- [INSTRUCTION]:
Arrange the records, starting at the line that contains "This screenshot has" and ending with the last record, as a two-column CSV with the headers "instruction" and "location". Give one row per request: put its text and its answer each in a single quoted field, replace line breaks with spaces, and leave the pictures out.
◇ ◇ ◇ ◇ ◇ ◇ ◇
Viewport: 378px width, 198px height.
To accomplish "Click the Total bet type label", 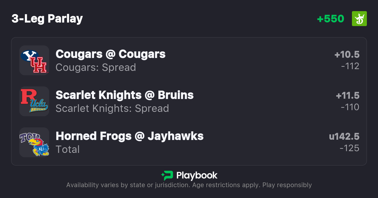I will (68, 149).
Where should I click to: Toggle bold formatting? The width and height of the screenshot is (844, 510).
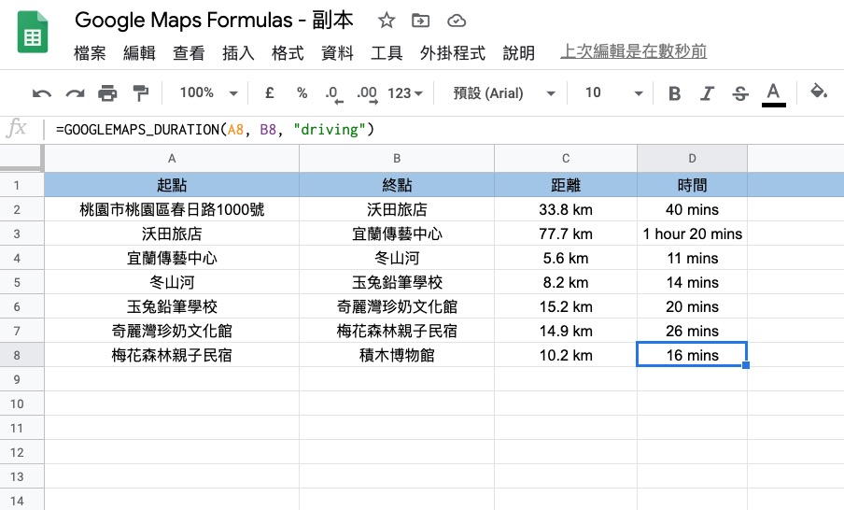coord(675,93)
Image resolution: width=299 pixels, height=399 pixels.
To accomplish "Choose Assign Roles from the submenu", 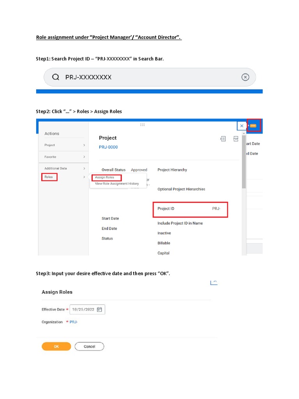I will pos(105,177).
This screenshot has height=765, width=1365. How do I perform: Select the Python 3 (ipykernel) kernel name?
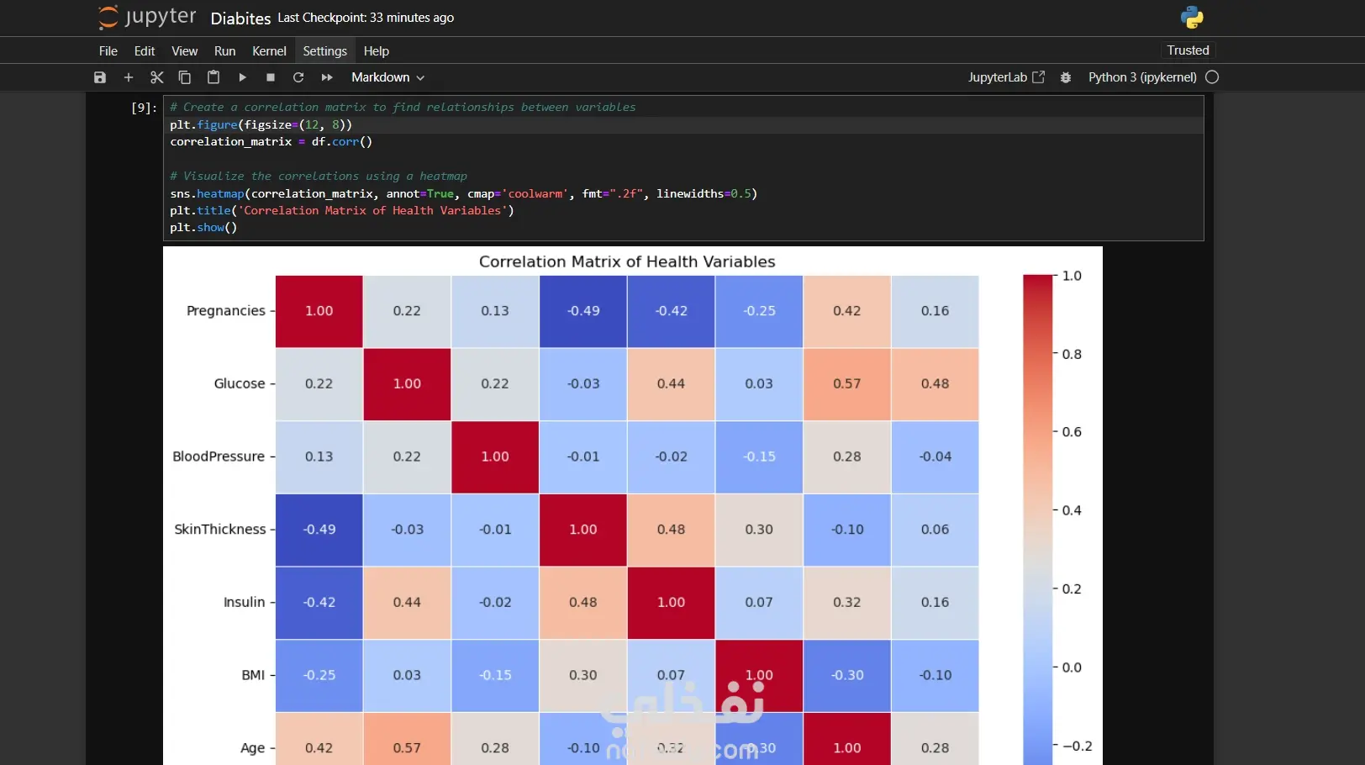[1142, 77]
◇ ◇ ◇ ◇ ◇ ◇ ◇
- [SOLUTION TO THIS TASK]:
instruction,location
"This screenshot has height=765, width=1365. How do I perform: Select the Python 3 (ipykernel) kernel name?","[1142, 77]"